→ Task objective
Give the rows below as a Markdown table with two columns, Number and Text, numbering each row in order and leaving out any blank lines.

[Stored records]
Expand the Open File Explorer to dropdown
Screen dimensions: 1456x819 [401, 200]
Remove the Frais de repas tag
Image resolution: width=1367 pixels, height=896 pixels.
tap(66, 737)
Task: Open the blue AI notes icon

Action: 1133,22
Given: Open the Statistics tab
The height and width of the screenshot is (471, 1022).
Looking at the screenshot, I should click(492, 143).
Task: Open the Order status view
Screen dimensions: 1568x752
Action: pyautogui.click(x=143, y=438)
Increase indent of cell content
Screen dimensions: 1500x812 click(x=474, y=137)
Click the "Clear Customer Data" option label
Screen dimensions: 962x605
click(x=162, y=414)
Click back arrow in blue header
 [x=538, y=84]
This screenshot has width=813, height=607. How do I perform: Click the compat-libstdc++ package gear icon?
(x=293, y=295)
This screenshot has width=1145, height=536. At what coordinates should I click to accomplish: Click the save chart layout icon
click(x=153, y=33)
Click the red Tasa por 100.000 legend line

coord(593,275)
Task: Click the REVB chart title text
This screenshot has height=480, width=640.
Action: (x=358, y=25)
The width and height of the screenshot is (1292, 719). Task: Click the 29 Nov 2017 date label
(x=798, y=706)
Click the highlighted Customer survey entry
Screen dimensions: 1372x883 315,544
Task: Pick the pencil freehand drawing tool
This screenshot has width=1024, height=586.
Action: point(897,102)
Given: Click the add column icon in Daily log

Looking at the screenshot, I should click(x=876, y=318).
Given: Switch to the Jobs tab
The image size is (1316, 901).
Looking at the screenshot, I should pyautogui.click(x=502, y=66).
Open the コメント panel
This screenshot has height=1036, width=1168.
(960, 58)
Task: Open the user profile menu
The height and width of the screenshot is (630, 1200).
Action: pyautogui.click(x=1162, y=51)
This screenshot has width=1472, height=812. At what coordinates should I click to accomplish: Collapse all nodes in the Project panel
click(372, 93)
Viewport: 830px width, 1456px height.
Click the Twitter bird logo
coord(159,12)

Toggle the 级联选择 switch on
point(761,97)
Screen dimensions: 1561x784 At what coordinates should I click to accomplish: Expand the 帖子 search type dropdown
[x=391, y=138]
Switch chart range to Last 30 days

→ Correct result
| Number | Text |
|---|---|
| 1 | Expand the Open File Explorer to dropdown |
| 2 | Screen dimensions: 1456x819 [401, 200] |
| 3 | Remove the Frais de repas tag |
| 4 | Image resolution: width=1367 pixels, height=896 pixels. |
| 5 | tap(66, 737) |
| 6 | Task: Open the blue AI notes icon |
| 7 | Action: 1133,22 |
| 8 | Given: Open the Statistics tab |
| 9 | The height and width of the screenshot is (471, 1022). |
| 10 | Looking at the screenshot, I should click(492, 143). |
| 11 | Task: Open the Order status view |
| 12 | Screen dimensions: 1568x752 |
| 13 | Action: pyautogui.click(x=143, y=438) |
| 14 | Increase indent of cell content |
| 15 | Screen dimensions: 1500x812 click(x=474, y=137) |
| 16 | Click the "Clear Customer Data" option label |
| 17 | Screen dimensions: 962x605 |
| 18 | click(x=162, y=414) |
| 19 | Click back arrow in blue header |
| 20 |  [x=538, y=84] |
| 21 | This screenshot has width=813, height=607. How do I perform: Click the compat-libstdc++ package gear icon? |
| 22 | (x=293, y=295) |
| 23 | This screenshot has width=1145, height=536. At what coordinates should I click to accomplish: Click the save chart layout icon |
| 24 | click(x=153, y=33) |
| 25 | Click the red Tasa por 100.000 legend line |
| 26 | coord(593,275) |
| 27 | Task: Click the REVB chart title text |
| 28 | This screenshot has height=480, width=640. |
| 29 | Action: (x=358, y=25) |
| 30 | The width and height of the screenshot is (1292, 719). Task: Click the 29 Nov 2017 date label |
| 31 | (x=798, y=706) |
| 32 | Click the highlighted Customer survey entry |
| 33 | Screen dimensions: 1372x883 315,544 |
| 34 | Task: Pick the pencil freehand drawing tool |
| 35 | This screenshot has width=1024, height=586. |
| 36 | Action: point(897,102) |
| 37 | Given: Click the add column icon in Daily log |
| 38 | Looking at the screenshot, I should click(x=876, y=318). |
| 39 | Given: Switch to the Jobs tab |
| 40 | The image size is (1316, 901). |
| 41 | Looking at the screenshot, I should pyautogui.click(x=502, y=66). |
| 42 | Open the コメント panel |
| 43 | This screenshot has height=1036, width=1168. |
| 44 | (960, 58) |
| 45 | Task: Open the user profile menu |
| 46 | The height and width of the screenshot is (630, 1200). |
| 47 | Action: pyautogui.click(x=1162, y=51) |
| 48 | This screenshot has width=1472, height=812. At what coordinates should I click to accomplish: Collapse all nodes in the Project panel |
| 49 | click(372, 93) |
| 50 | Viewport: 830px width, 1456px height. |
| 51 | Click the Twitter bird logo |
| 52 | coord(159,12) |
| 53 | Toggle the 级联选择 switch on |
| 54 | point(761,97) |
| 55 | Screen dimensions: 1561x784 At what coordinates should I click to accomplish: Expand the 帖子 search type dropdown |
| 56 | [x=391, y=138] |
| 57 | Switch chart range to Last 30 days |